Well, what was it all about?  Our vision being still material, we, of course, cannot be expected to be entirely correct in our interpretations, but as near as we understand it, it was thus: Mr. Spear was possessed by the spirit of a superlatively ignorant Negro slave.  His father and mother were slaves, and so was Johnny.  He was in the spirit world, but was so gross and undeveloped that he did not know that he was dead, and had not yet obtained spiritual vision.  The spirits around him, in the other forms, were trying to teach him and comfort him.  The lesson was (as explained) that undeveloped spirits had to be trained and developed gradually by the ministrations of those more advanced.  The expositor also stated that the education of undeveloped spirits was a portion of the new movement in the spirit world, and was participated in more largely there than here.  To us, outside barbarians and “infidels,” the exhibition looked like a most unmitigated humbug.  If the spirits are no smarter than their exhibition would indicate, we don’t want them around us.  It was a poor, pitiful, nonsensical, incoherent, hodge-podge, inane, insane, frothy mess of tom-foolery.  And there, hundreds sat and swallowed it!  If any man in his sober senses could have witnessed it without a solemn conviction that it was anything more or less than a compound of delusion, deception and knavery, he must be made of materials different from those which enter into our composition.

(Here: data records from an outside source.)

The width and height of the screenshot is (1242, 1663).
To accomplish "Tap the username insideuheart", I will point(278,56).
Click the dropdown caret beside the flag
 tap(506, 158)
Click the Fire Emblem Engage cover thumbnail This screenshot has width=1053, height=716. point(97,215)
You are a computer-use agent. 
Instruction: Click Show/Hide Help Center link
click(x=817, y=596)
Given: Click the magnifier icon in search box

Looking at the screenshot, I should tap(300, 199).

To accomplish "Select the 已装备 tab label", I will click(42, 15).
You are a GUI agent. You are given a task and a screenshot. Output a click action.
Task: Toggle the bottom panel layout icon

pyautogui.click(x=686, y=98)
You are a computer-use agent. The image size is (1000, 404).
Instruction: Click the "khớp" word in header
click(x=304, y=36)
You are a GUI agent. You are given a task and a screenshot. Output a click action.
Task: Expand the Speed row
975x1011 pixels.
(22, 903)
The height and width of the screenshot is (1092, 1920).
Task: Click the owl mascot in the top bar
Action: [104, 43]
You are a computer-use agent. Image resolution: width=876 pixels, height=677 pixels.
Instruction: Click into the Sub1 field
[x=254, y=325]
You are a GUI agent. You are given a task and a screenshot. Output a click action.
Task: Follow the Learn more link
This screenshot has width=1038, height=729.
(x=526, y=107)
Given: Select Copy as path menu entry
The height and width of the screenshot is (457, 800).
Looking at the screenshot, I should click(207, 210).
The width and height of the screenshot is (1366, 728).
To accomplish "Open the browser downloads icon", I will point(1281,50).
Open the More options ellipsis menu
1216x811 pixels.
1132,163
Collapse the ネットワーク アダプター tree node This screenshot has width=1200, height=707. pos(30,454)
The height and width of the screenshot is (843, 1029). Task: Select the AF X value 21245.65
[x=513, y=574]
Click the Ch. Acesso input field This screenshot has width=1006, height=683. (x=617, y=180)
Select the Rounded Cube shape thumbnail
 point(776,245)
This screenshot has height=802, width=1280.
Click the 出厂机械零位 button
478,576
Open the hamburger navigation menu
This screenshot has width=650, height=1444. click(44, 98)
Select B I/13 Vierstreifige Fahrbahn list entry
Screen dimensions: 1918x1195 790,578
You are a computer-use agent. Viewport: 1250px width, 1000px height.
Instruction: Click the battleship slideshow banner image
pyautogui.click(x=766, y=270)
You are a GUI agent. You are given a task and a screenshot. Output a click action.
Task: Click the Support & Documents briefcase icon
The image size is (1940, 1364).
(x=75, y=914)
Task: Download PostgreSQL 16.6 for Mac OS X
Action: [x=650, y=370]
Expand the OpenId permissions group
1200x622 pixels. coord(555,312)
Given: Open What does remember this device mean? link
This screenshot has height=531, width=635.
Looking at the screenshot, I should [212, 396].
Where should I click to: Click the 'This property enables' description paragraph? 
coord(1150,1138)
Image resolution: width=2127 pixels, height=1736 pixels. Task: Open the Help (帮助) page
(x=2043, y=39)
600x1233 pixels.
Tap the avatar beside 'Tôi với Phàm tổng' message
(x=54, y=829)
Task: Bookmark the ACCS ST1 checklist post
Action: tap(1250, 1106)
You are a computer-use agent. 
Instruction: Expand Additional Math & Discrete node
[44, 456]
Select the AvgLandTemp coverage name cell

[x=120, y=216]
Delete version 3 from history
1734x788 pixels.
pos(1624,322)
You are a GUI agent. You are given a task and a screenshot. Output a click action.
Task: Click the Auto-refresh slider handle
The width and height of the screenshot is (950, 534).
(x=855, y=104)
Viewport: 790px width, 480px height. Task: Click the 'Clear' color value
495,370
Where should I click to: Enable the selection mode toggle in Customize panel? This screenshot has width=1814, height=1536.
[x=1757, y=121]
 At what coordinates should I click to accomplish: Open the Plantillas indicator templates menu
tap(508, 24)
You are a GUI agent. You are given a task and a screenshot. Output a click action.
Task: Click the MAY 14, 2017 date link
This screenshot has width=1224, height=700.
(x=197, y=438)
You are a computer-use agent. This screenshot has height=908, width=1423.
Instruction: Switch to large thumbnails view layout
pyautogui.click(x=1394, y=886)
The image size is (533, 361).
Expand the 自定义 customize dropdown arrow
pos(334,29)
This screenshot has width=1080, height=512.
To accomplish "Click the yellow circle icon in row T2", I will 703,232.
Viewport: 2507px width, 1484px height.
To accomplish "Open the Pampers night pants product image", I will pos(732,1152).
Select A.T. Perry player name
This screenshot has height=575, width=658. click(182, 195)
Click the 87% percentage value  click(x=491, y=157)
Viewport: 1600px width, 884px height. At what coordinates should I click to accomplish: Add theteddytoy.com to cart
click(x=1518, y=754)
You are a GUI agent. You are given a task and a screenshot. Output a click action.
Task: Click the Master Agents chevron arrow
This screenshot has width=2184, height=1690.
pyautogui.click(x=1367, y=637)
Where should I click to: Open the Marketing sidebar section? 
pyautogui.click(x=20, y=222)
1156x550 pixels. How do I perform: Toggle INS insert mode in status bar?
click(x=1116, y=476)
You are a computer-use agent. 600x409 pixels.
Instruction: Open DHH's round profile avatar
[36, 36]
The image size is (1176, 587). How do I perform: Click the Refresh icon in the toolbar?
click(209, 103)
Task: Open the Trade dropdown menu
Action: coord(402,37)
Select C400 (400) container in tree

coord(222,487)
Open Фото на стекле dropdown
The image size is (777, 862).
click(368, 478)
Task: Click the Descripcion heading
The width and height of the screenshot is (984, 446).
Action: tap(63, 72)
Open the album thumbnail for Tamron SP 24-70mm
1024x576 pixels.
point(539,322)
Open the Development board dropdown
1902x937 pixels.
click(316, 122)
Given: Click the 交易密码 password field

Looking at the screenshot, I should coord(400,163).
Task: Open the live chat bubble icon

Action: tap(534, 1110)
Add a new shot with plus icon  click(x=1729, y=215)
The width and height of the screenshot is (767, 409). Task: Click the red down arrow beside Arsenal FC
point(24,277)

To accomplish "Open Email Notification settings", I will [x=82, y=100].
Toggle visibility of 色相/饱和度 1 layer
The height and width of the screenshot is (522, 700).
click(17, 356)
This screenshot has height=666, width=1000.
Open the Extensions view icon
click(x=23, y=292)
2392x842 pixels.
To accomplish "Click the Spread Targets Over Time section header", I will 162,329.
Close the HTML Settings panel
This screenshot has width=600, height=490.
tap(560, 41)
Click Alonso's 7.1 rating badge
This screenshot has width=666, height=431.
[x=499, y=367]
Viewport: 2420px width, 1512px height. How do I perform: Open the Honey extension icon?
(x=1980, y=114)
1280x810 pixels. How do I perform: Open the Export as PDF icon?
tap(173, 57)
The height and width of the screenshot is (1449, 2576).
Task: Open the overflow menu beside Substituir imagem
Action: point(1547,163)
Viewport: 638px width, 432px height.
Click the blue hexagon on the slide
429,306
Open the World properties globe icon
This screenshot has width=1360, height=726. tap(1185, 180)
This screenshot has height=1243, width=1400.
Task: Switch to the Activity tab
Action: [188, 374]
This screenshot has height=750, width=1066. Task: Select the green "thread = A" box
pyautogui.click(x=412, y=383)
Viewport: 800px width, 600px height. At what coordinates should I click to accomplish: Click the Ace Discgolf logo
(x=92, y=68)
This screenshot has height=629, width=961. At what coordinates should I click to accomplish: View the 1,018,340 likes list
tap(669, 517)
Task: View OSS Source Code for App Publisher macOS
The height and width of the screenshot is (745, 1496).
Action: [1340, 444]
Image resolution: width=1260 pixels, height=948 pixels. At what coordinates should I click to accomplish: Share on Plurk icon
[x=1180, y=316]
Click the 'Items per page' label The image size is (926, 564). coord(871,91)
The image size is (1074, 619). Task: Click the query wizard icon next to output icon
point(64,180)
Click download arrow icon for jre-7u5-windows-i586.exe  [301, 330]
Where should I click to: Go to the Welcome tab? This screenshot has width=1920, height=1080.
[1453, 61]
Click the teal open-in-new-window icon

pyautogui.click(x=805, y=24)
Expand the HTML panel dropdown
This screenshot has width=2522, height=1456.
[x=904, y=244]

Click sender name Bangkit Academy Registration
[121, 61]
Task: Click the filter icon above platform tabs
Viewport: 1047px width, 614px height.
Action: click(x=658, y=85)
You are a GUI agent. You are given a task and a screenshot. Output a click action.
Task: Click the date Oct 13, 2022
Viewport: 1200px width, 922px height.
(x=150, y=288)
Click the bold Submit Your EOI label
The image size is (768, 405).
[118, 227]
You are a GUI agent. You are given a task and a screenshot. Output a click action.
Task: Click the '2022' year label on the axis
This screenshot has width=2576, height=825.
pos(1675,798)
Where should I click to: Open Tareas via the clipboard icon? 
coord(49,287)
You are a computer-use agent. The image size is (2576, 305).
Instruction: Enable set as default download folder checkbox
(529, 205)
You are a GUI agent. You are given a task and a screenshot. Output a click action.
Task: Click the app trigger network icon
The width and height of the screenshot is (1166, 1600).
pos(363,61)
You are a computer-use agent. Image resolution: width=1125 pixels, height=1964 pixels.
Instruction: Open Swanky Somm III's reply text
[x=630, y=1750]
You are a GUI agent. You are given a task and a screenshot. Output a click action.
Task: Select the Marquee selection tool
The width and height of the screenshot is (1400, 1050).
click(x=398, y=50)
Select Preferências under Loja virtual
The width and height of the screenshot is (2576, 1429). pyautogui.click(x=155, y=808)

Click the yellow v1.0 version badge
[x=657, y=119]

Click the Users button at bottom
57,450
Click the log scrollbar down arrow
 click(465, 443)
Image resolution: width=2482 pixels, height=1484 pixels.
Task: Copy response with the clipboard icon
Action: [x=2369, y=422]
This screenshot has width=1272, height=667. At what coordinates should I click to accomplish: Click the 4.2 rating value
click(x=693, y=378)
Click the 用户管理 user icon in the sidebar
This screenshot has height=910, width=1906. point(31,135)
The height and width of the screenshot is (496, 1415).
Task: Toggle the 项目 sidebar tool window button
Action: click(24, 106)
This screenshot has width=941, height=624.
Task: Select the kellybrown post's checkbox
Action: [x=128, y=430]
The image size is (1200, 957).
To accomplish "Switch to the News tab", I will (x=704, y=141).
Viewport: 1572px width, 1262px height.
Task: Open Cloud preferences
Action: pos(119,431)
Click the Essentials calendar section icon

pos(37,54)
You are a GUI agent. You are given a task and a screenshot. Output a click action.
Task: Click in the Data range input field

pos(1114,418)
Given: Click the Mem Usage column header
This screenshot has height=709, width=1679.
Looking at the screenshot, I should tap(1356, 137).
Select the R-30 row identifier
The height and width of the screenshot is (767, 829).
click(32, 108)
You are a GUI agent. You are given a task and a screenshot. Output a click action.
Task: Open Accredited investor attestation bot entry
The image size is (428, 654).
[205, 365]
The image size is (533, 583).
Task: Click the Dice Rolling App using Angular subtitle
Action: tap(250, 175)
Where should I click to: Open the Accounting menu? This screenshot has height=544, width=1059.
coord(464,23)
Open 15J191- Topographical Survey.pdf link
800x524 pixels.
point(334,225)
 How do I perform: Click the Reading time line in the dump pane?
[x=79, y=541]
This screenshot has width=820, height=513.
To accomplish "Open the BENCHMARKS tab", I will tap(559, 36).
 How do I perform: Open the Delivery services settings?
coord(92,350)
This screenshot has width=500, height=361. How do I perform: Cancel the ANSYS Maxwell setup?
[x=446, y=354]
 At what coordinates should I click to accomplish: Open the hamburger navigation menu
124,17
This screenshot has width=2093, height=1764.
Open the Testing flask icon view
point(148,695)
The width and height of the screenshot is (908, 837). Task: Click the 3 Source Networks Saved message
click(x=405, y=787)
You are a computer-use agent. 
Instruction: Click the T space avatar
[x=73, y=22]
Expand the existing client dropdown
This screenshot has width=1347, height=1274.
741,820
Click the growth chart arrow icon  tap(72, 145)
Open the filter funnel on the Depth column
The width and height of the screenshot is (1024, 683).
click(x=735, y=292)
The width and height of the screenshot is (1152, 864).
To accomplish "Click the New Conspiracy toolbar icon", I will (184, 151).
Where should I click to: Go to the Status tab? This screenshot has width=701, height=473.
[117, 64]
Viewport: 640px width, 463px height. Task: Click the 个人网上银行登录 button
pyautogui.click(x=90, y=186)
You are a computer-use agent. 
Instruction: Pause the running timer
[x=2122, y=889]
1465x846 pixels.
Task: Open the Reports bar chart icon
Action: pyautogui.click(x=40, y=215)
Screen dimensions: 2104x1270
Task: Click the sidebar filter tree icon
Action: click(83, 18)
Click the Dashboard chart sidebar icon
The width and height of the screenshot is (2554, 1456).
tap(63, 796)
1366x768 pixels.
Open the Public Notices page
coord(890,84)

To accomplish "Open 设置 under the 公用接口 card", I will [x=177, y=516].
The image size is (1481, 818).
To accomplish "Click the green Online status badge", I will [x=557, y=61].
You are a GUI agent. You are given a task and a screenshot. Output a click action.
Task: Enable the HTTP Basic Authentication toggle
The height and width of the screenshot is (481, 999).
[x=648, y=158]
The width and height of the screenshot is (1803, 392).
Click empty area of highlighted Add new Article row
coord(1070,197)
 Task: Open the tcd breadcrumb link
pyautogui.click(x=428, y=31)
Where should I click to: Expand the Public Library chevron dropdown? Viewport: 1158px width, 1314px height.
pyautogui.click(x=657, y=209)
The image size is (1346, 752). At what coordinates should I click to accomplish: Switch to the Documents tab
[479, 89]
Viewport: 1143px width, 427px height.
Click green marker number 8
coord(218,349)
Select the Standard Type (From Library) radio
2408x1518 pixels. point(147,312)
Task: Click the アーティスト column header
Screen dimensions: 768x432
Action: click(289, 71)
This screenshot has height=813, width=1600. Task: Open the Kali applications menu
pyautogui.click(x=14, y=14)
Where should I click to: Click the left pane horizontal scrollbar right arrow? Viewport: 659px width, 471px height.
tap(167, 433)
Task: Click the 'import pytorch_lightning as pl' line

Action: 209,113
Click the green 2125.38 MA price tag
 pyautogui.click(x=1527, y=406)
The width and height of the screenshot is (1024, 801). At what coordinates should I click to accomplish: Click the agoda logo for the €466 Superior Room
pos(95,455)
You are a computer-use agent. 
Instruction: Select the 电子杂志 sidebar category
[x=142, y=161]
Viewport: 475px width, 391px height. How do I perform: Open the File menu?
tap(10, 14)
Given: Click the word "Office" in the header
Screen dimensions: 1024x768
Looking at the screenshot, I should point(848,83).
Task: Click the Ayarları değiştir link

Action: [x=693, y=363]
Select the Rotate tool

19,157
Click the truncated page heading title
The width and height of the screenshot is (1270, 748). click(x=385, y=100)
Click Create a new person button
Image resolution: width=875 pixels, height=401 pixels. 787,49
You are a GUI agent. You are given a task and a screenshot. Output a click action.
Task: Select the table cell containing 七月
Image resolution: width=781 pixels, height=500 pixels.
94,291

The Address of Andrew Jackson Davis, in the evening, was read from manuscript, and was rather hum-drum-ish.  He was followed by Mr. Finney, who exhausted the vocabulary of sarcasm, contempt and abuse, in a continuation of his attacks on the bible and the church.  Had he been inspired by a fiend of hell he could not have been more bitter in his denunciations.  There is one thing we have to thank him for.  He has shown us the terrible gulf to which he and the movement with which he is identified is tending.  If the foul fiend has anything to do with the movement, he has over-reached himself, and of the general subject we shall have more to say hereafter.